To learn more about LLCs you may want to visit our Web site, where there is a three-part series of newsletters beginning in July/August 1999 discussing LLCs, what they are and why one might pick that form of entity. 

One of the advantages of partnerships and LLCs is the ability to separately allocate profits, losses, credits and deductions among the principals. In many cases, these attributes are allocated according to the percentage of ownership, but it need not be done that way.

Let’s say that Charlie A. (“Cas”) Slump and Uline A. Lead form a new LLC, using their initials, called “ CAS - UAL , LLC,” with each contributing the same amount of capital.  Cas also owns an interest in a wrecking business called Wipeout LLC, from which Cas receives large amounts of income; therefore, even though he is a 50% owner of CAS - UAL , he is interested in taking a larger share of losses from the LLC.  Unfortunately, CAS - UAL ’s procedures were just that – casual – and there was no operating agreement documenting the agreement that Cas is to receive 75% of the losses generated by CAS - UAL , LLC. 

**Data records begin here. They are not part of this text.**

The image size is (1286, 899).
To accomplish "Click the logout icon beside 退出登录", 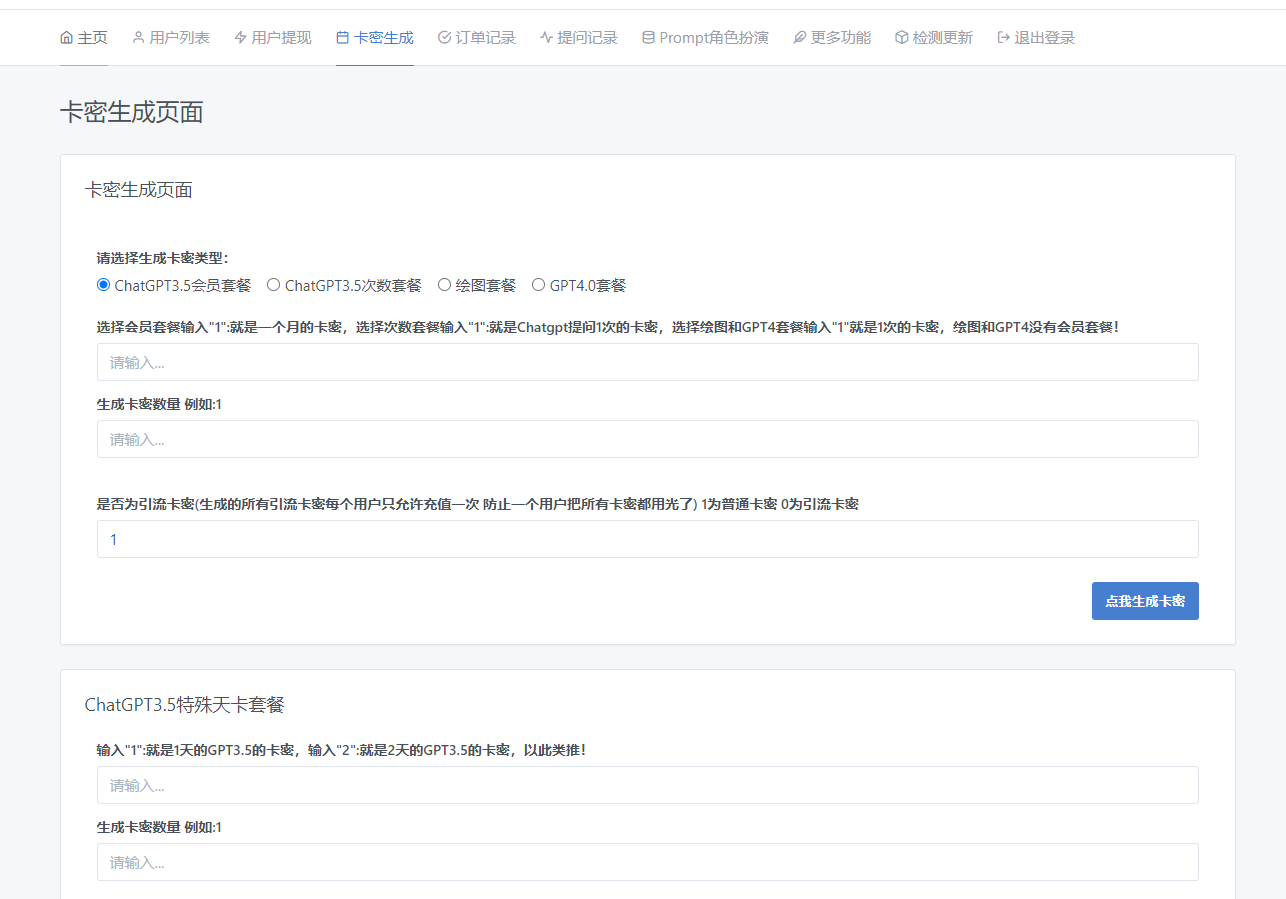I will (1003, 38).
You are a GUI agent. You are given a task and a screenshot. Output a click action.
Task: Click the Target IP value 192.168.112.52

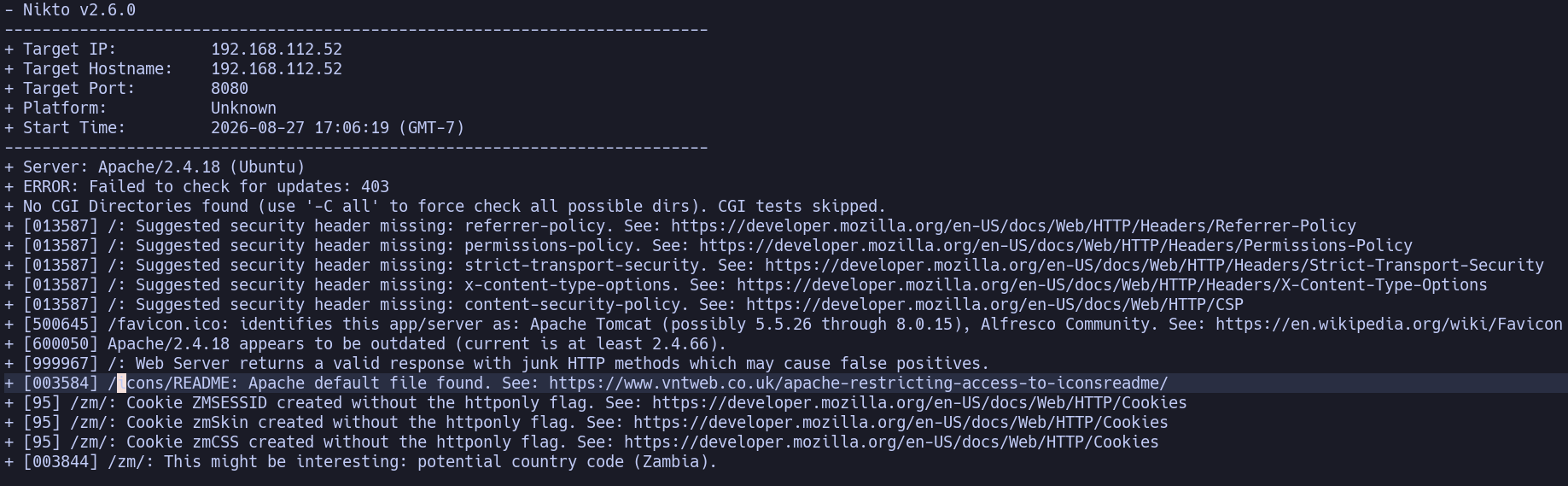tap(277, 50)
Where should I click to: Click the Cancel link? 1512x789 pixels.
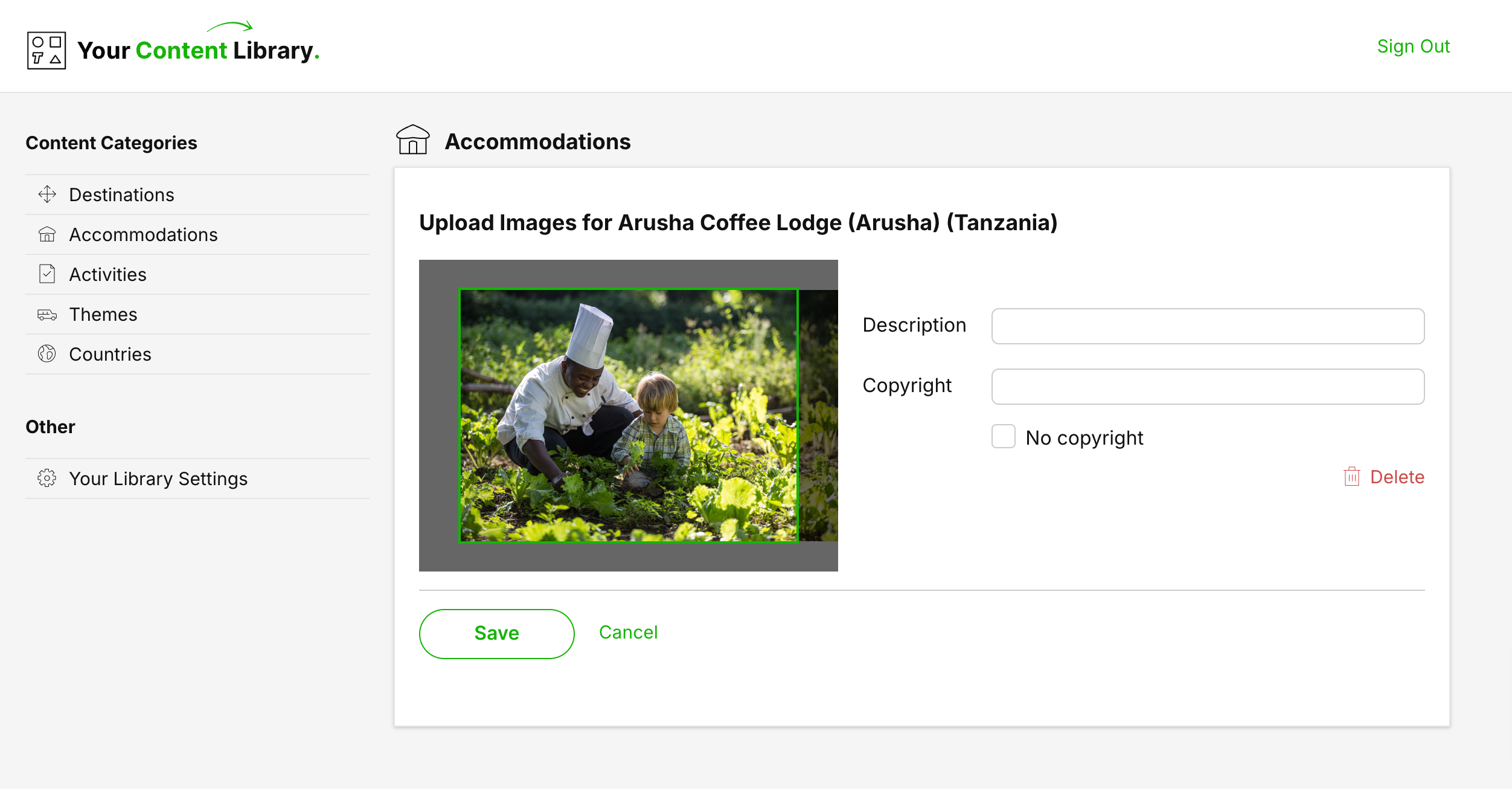tap(628, 633)
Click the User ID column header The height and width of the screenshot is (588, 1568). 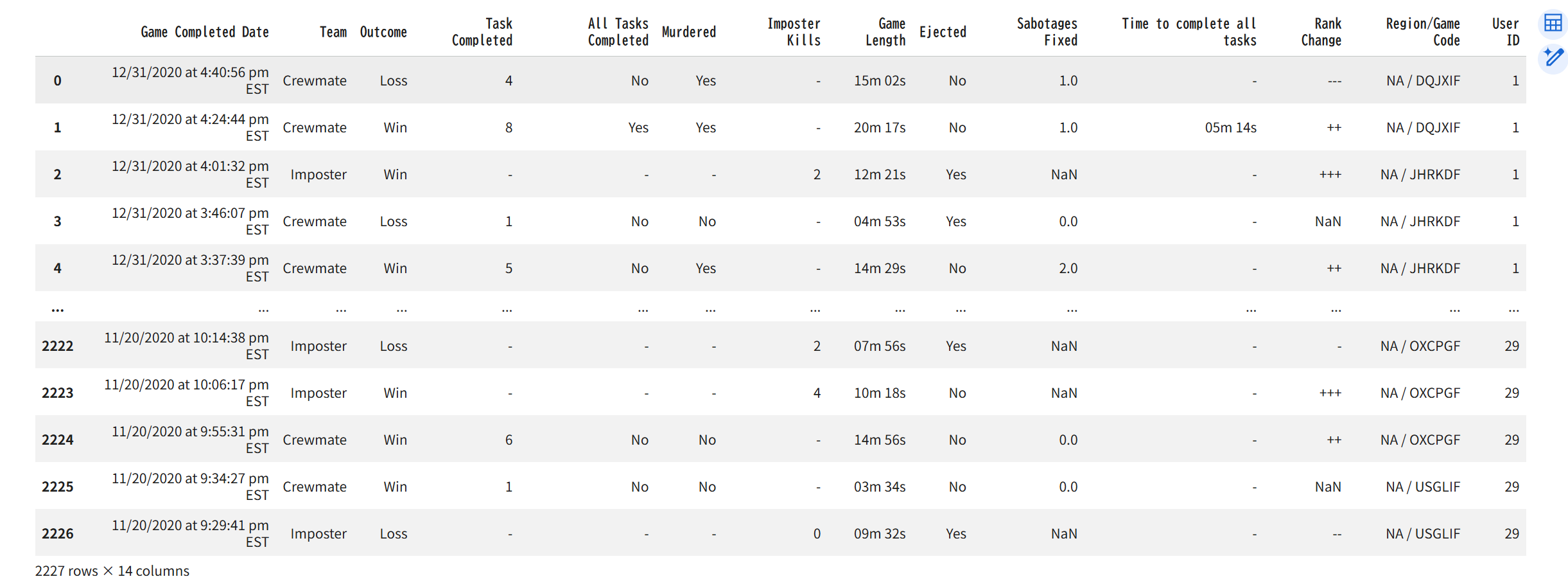coord(1506,32)
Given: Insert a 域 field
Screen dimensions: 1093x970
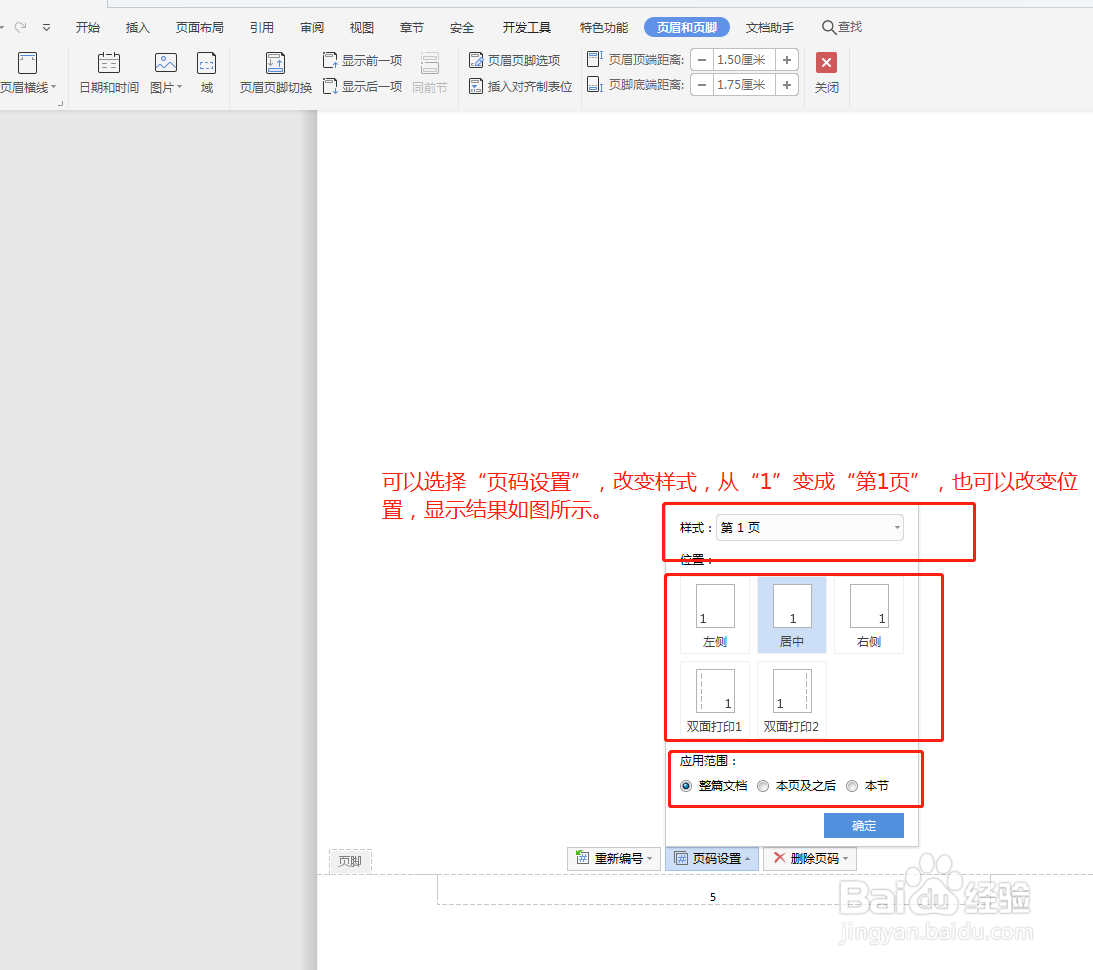Looking at the screenshot, I should (x=206, y=75).
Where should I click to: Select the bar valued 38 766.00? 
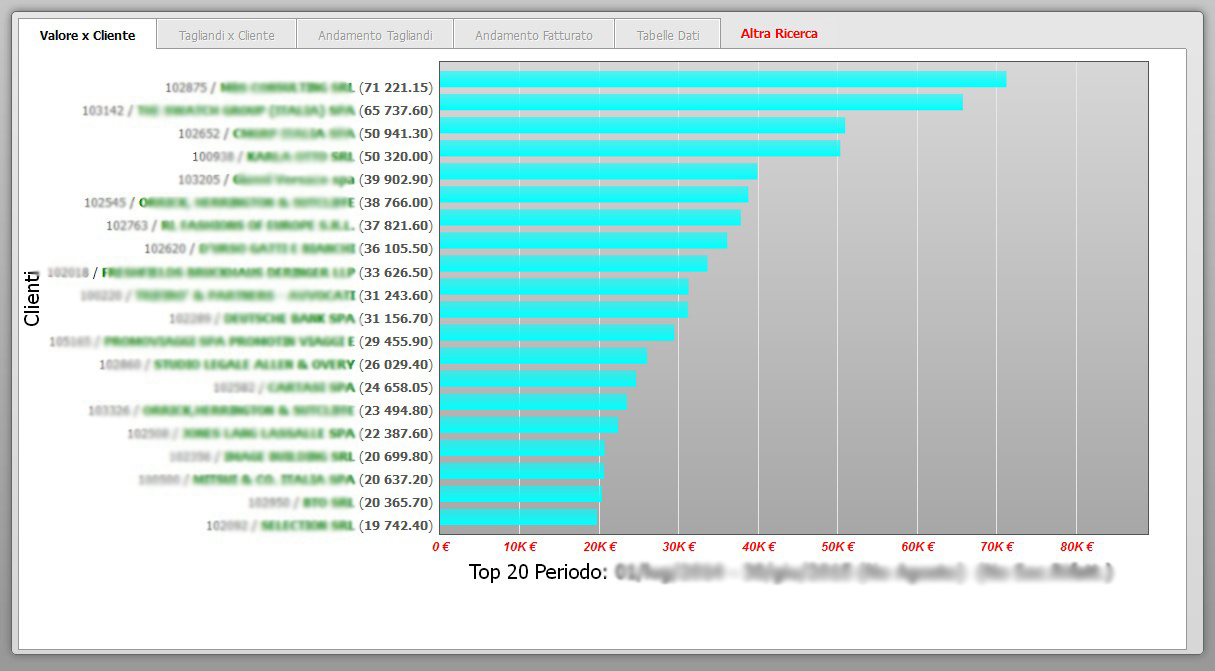594,194
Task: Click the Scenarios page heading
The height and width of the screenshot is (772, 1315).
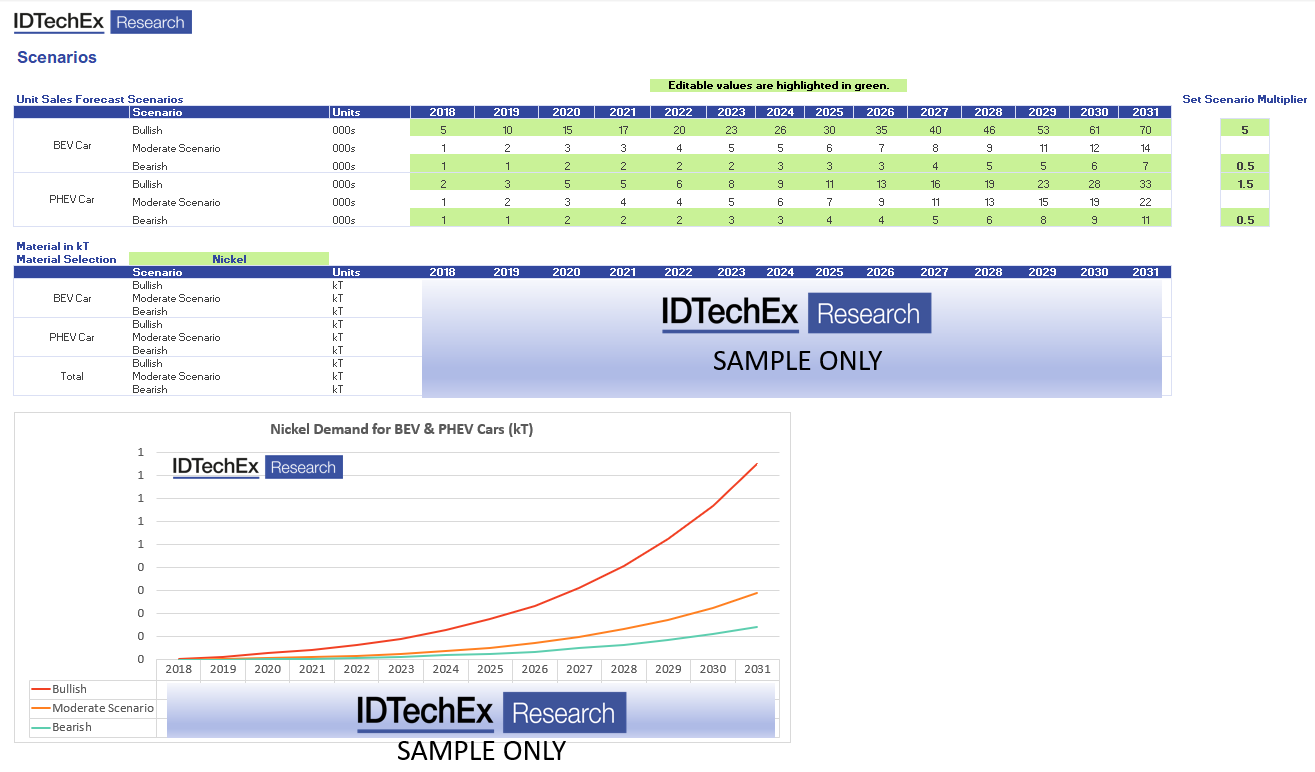Action: [57, 58]
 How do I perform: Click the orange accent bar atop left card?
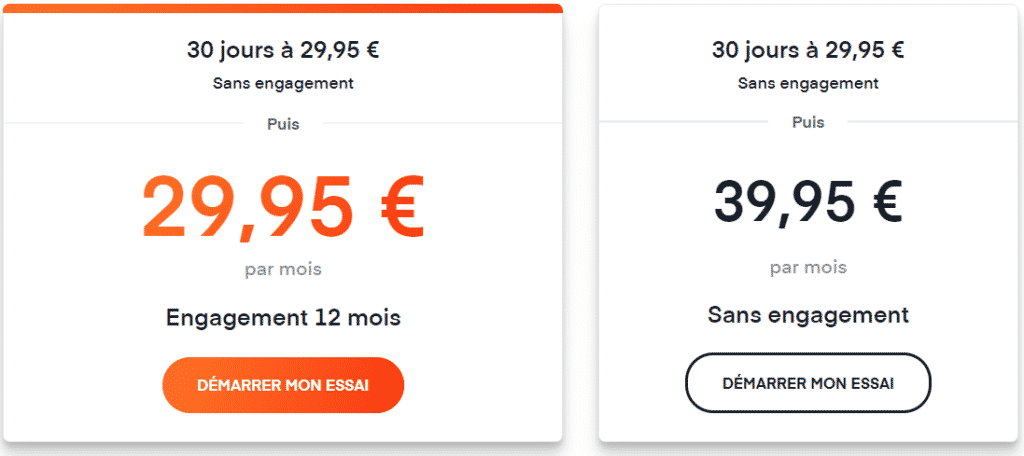283,8
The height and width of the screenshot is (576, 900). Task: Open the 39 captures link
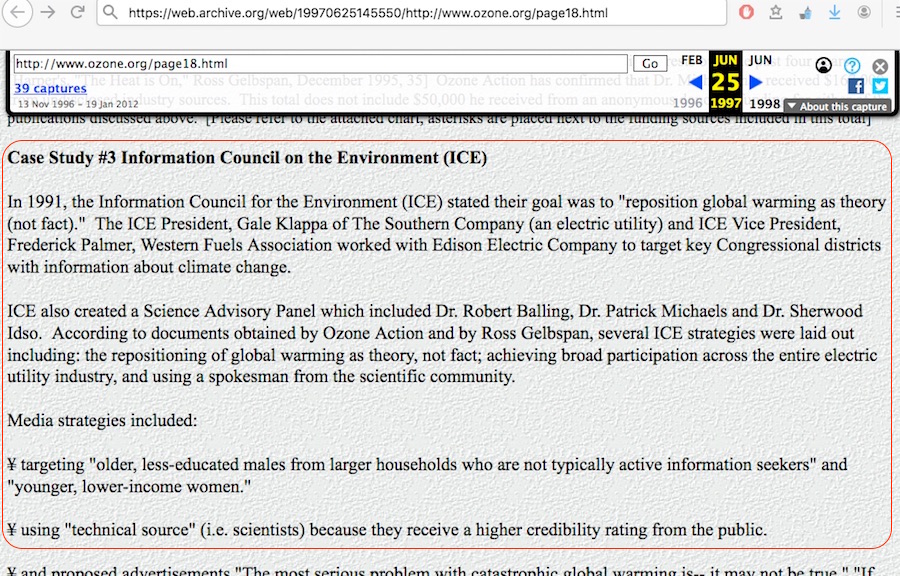(x=50, y=89)
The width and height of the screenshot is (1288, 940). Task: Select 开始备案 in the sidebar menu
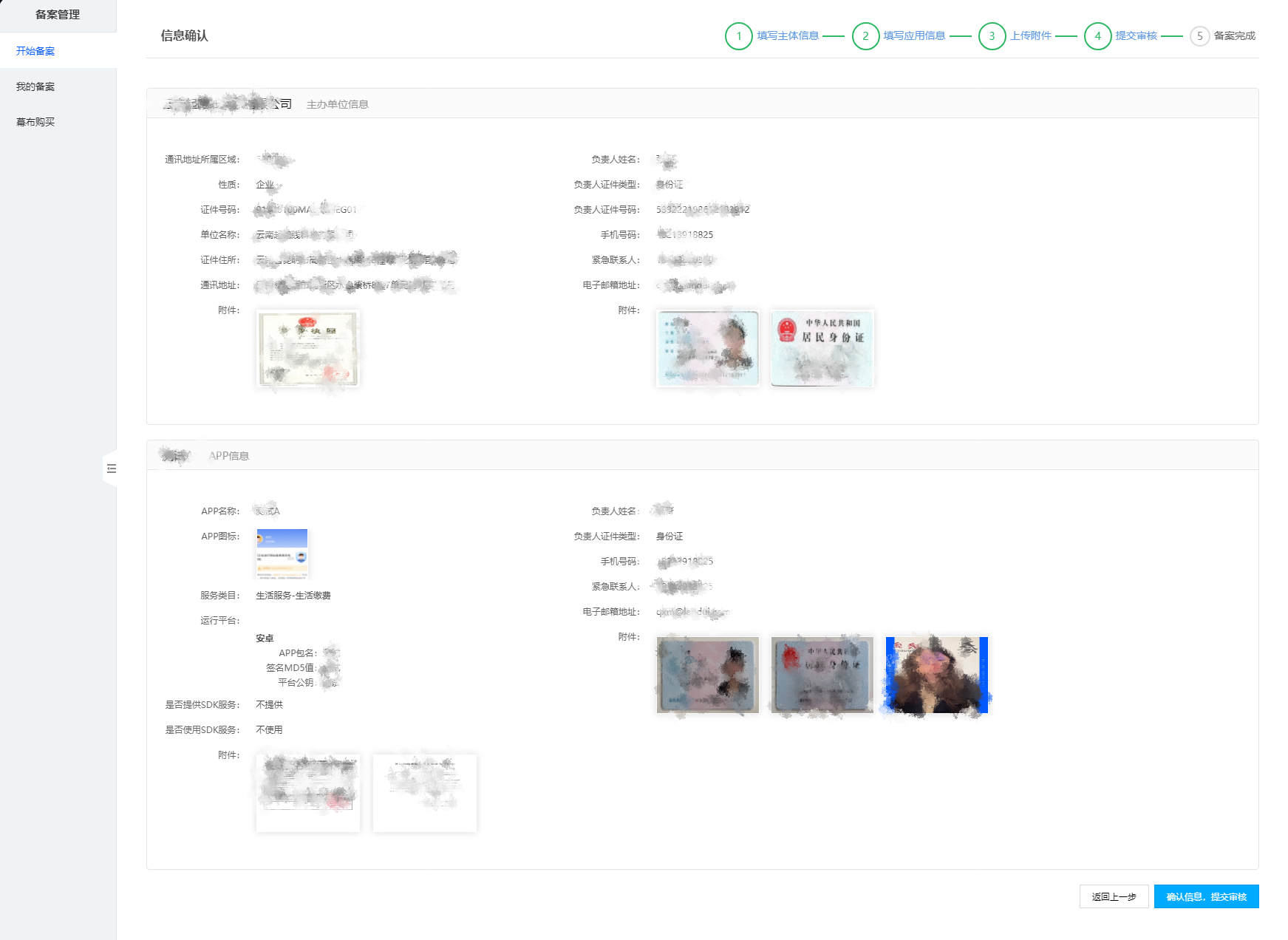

As is far too common, the members of CAS - UAL , LLC failed to document their understanding in an operating agreement.  Later, when there is a disagreement between them, there is no evidence of what they agreed to when the entity was formed. If Cas claims 75% of the losses the IRS will likely disagree when Cas is audited and determine that Cas is only entitled to 50% of the losses. For tax purposes, an operating agreement may be essential to achieving the members’ objectives.

It has often been said that oral agreements are not worth the paper they’re written on.  The same is true of operating agreements based upon oral understandings or, even worse, upon no understanding.  

In addition to recording important decisions about how profits and losses should be allocated, there are other important reasons for the use of operating agreements.  To list but a few of these, they could and should cover items such as the initial capital contribution, voting procedures, admission of new members, and special fee or compensation arrangements.

If the LLC has a single owner, as is often the case, a formal operating agreement is not needed. Some states, including Virginia , however, have laws stating that any written document by the sole owner of an LLC relating to the operation of the LLC may constitute an operating agreement.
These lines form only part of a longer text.